2. A graça de Deus. A descrição da salvação apresentada no dispensacionalismo
e a fatídica jornada de Israel é manifestação da graça de Deus e sua fidelidade às
suas promessas. O relatado é de um Deus que não abandona os seus planos nem
desiste do pecador. A graça de Deus torna a história de Israel até o fim muito
importante, como mostra o texto de Romanos 9-11. Uma ênfase na graça de
Deus nos relembra de que Deus é “paciente com vocês, não querendo que
ninguém pereça, mas que todos cheguem ao arrependimento” (2Pe 3.9, NVI).
Ponderar sobre a graça de Deus significa que devemos levar a sério os nossos
pecados como algo que Deus pagou com um grande custo. Ela também nos traz
à memória que pertencemos a Deus por causa da obra de Cristo e não por causa
de alguma obra feita por nós mesmos.
A história de Israel, um objeto indigno da promessa, é também um retrato
significativo da fidelidade de Deus. Aquilo que um dia ele reconquistará é o
retrato da constância de Deus que jamais devemos esquecer.

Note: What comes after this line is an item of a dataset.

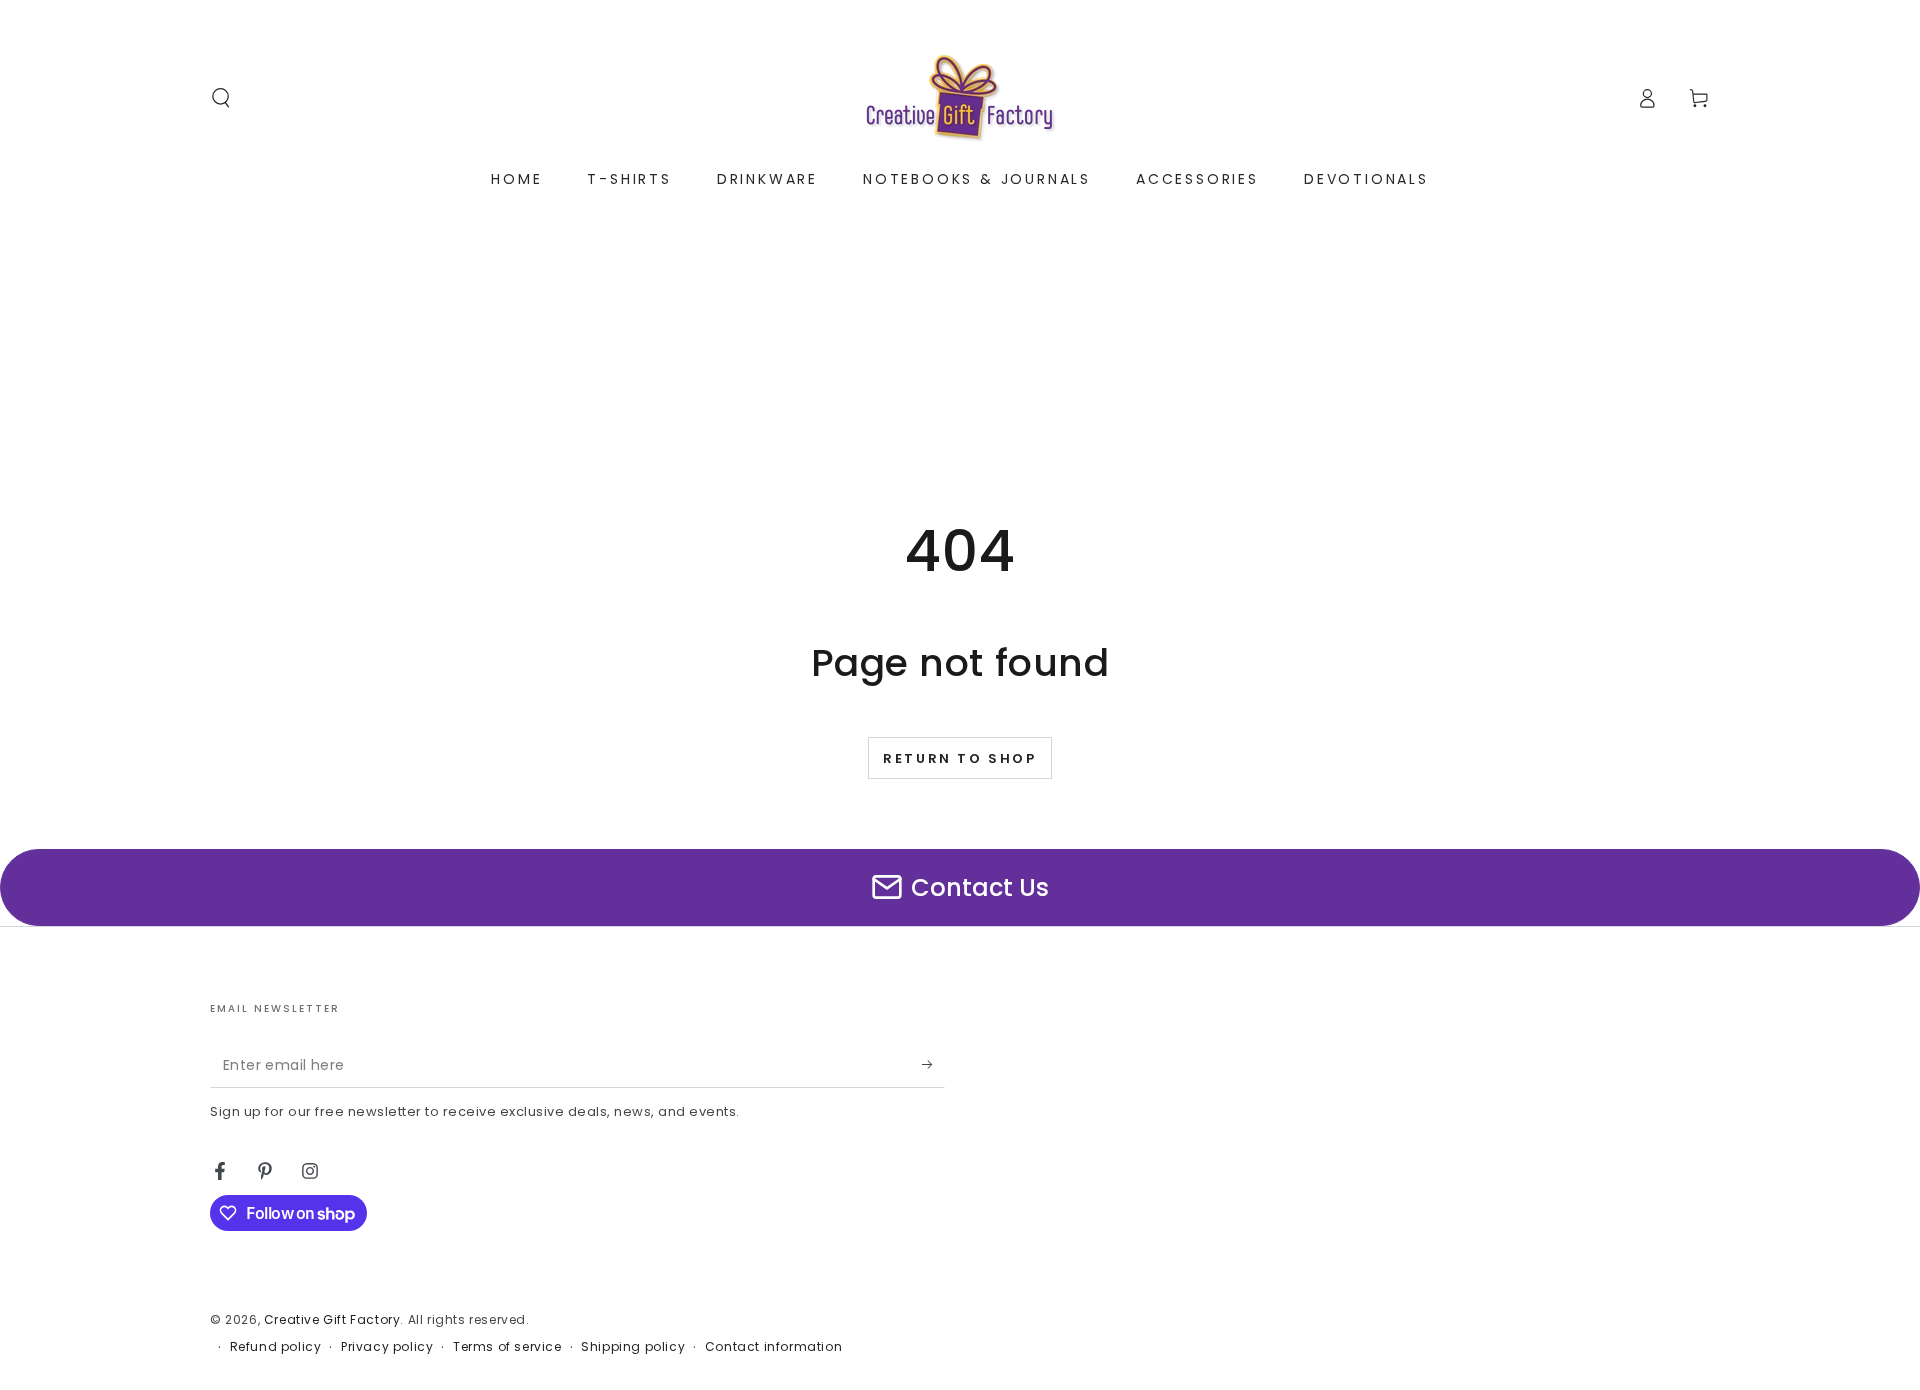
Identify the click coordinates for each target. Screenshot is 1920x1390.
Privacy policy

3. Leitura holística das Escrituras. O dispensacionalismo adota a história das


Escrituras como um todo e procura integrá-la. Nossa tradição, assim como as
outras, tem também os seus debates a respeito de como a integração funciona em
seus detalhes. Embora a tradição permaneça comprometida em ler o progresso
da história bíblica como algo em que deve haver uma atenção especial. É
importante perceber onde uma era é igual e onde é distinta de outras eras. Ao
afirmar que o dia de hoje não era como foi ontem, o dispensacionalismo desafia
a igreja a ler as Escrituras com os olhos da singularidade do que Deus está
fazendo em um determinado período.

4. A igreja e o mundo. O dispensacionalismo sempre fez uma distinção entre a


igreja e o mundo. Alguns veem isso como uma fraqueza que conduz ao
escapismo. Mas eu não vejo assim. Muitas das grandes organizações missionárias
surgiram com os dispensacionalistas, pois estes criam que a igreja era o meio
onde Deus estava trabalhando de modo especial. O ativismo social do
dispensacionalismo tem o seu foco em uma outra direção por causa da percepção
dessa prioridade. Esta distinção promoveu o evangelismo e demonstrou que a
obra de Deus através da igreja é o local onde são encontradas as verdadeiras
reformas e a verdadeira redenção. Isso não significa que o engajamento neste
mundo é desnecessário. Entretanto, precisamos lembrar, como mostra a história
de Israel, sem uma transformação do coração, uma nova lei corre o risco de se
tornar uma letra morta.

5. As Distinções culturais dentro do corpo. Outro assunto que não é muito


reconhecido sobre o dispensacionalismo é a sua sensibilidade com as distinções
culturais na igreja. Somos todos um em Cristo, e ao mesmo tempo somos de
judeus e gentios. Uma parte do evangelho inclui a poderosa imagem da
reconciliação horizontal. O evangelho não faz com que esqueçamos que no
momento em que Deus nos uniu, ele fez isso apesar de sermos distintos e com
uma diversidade de origens. A igreja necessita modelar a reconciliação cultural,
uma unidade em meio da maravilhosa diversidade criativa de Deus.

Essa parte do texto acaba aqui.